* [Task to carry out]
Verbatim output of the lines below is required, with the images omitted.

[Pixel coordinate grounding data]
+++

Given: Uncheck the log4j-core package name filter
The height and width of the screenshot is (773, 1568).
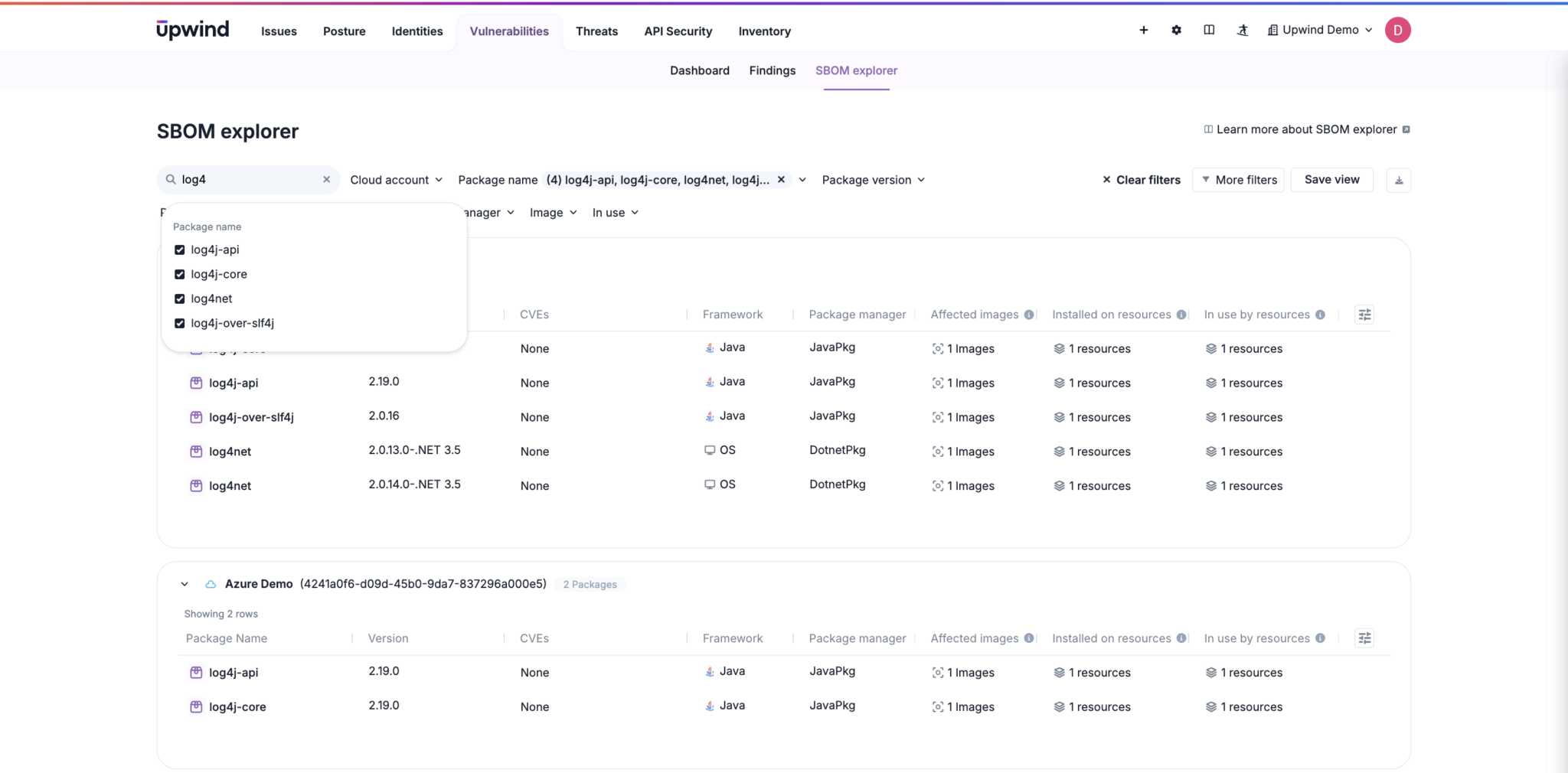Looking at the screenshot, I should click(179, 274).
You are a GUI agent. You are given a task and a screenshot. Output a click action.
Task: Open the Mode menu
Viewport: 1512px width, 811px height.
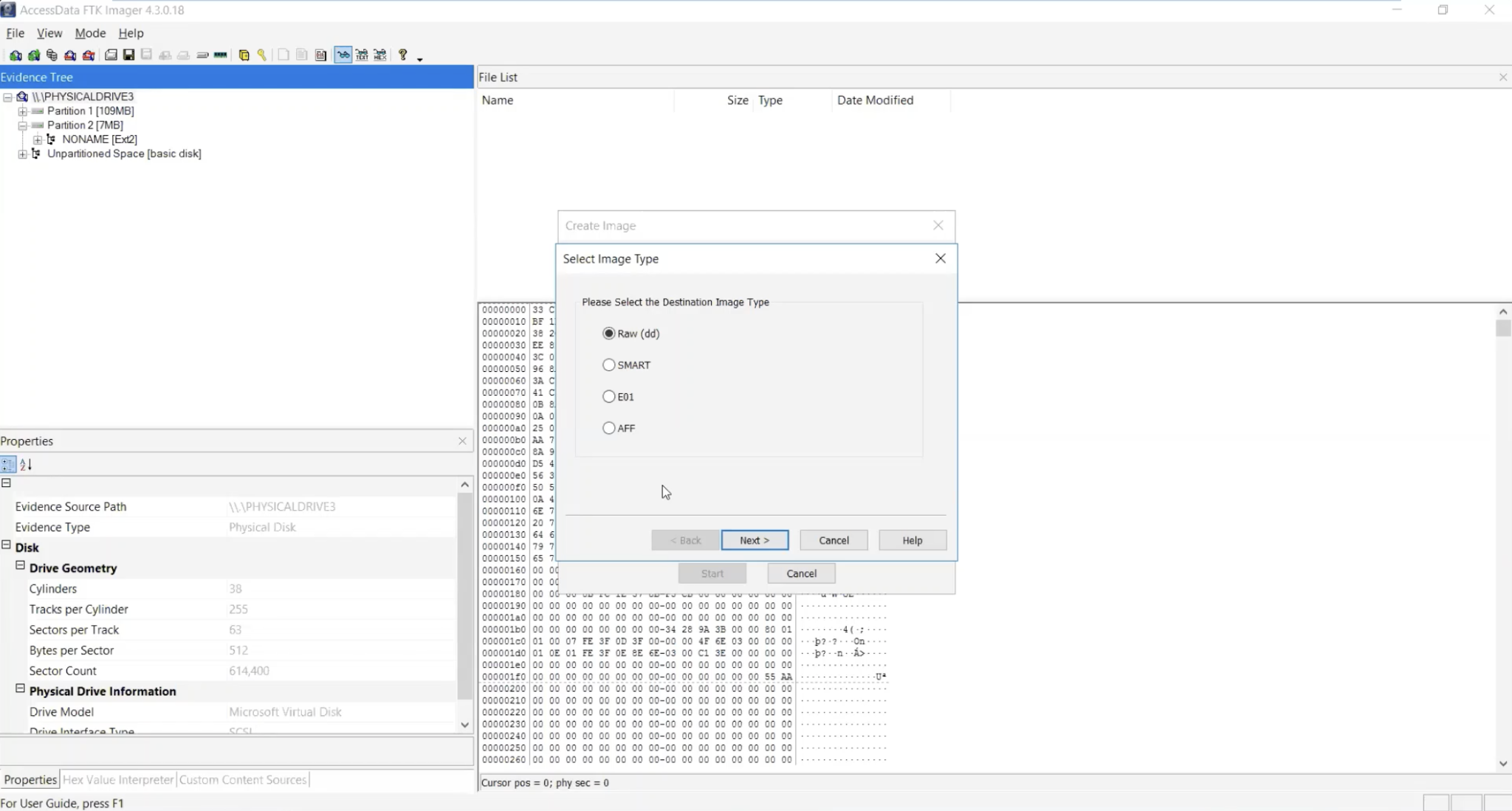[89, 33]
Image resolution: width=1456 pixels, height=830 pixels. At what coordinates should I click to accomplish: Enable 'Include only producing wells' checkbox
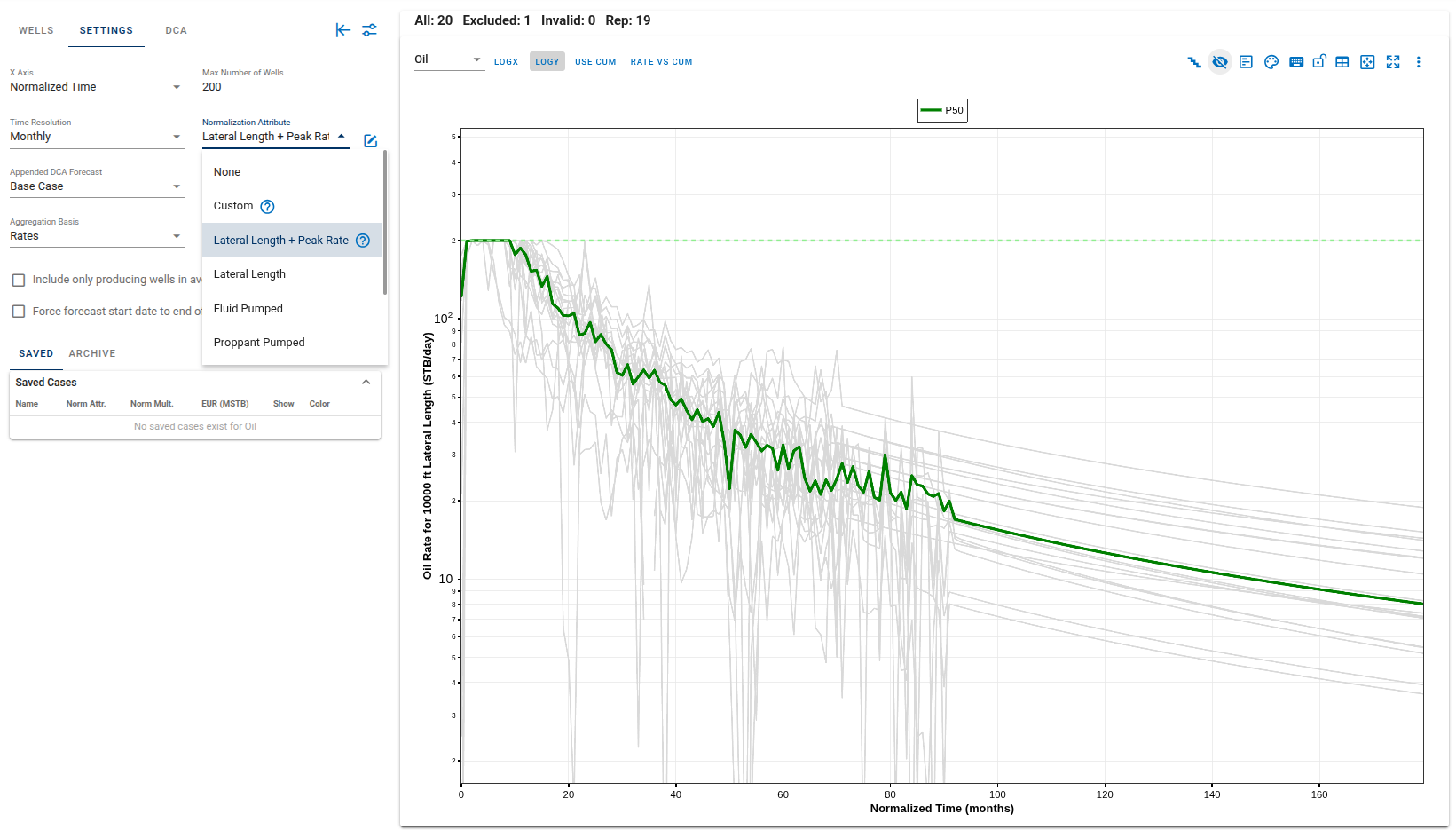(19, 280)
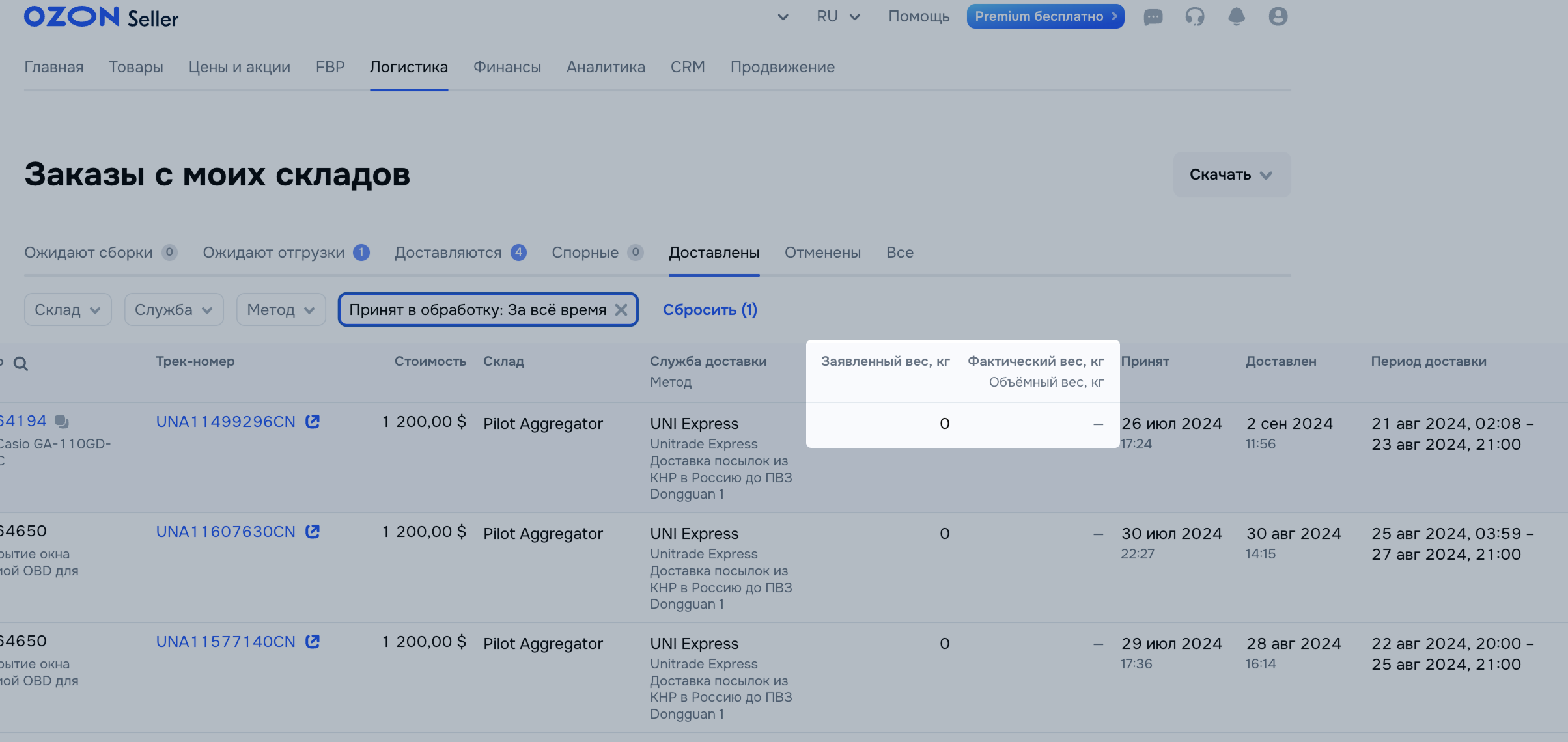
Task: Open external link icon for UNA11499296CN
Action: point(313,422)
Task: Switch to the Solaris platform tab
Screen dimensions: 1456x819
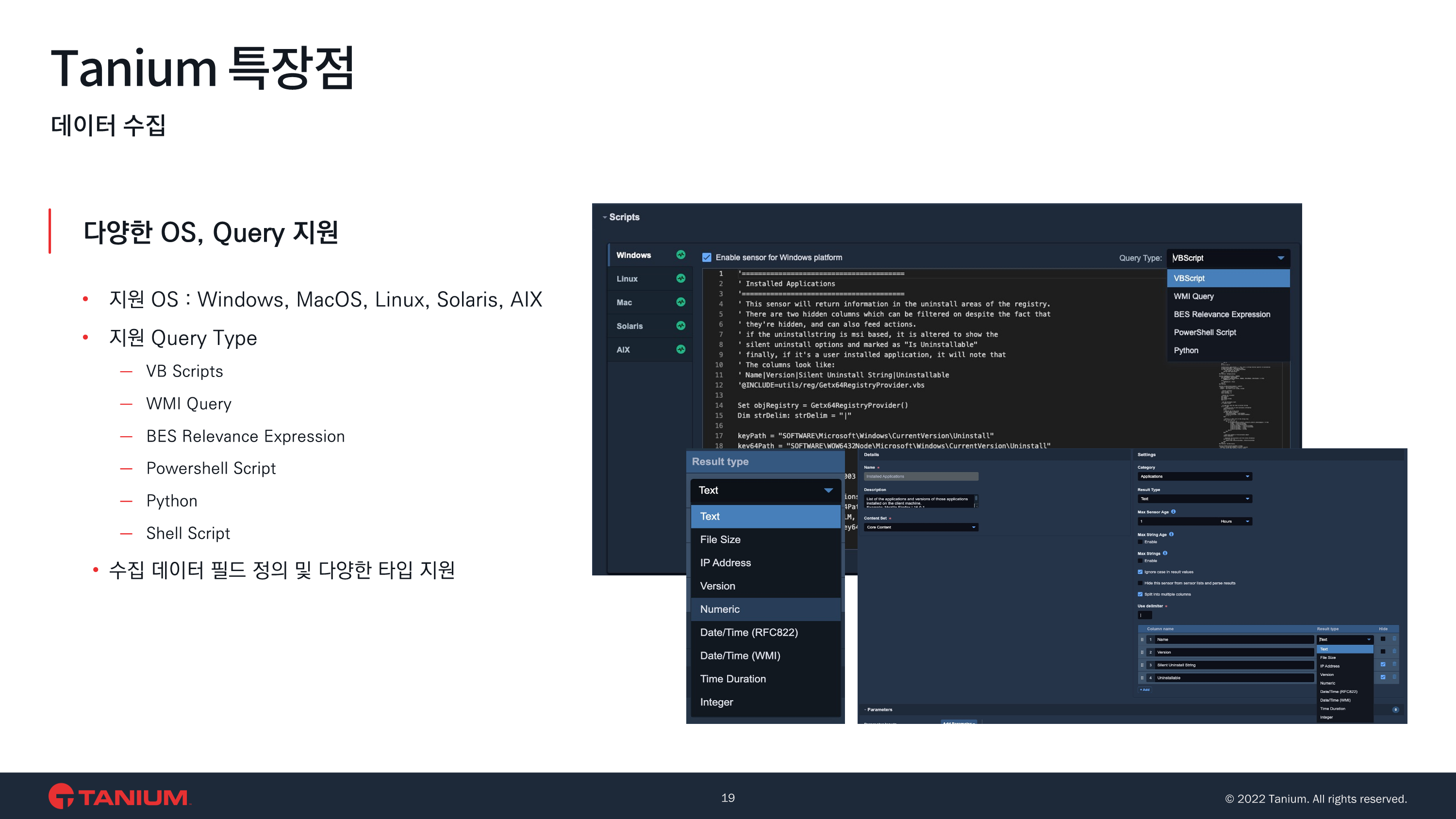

+++

* [Result]
Given: Uncheck the log4j-core package name filter
The height and width of the screenshot is (773, 1568).
Looking at the screenshot, I should click(179, 274).
You are a GUI agent. You are given a task and a screenshot. Output a click action.
Task: Open the Mode menu
Viewport: 1512px width, 811px height.
[89, 33]
Image resolution: width=1456 pixels, height=830 pixels. At what coordinates should I click to accomplish: Enable 'Include only producing wells' checkbox
(19, 280)
Task: Open external link icon for UNA11499296CN
Action: point(313,422)
Task: Switch to the Solaris platform tab
Screen dimensions: 1456x819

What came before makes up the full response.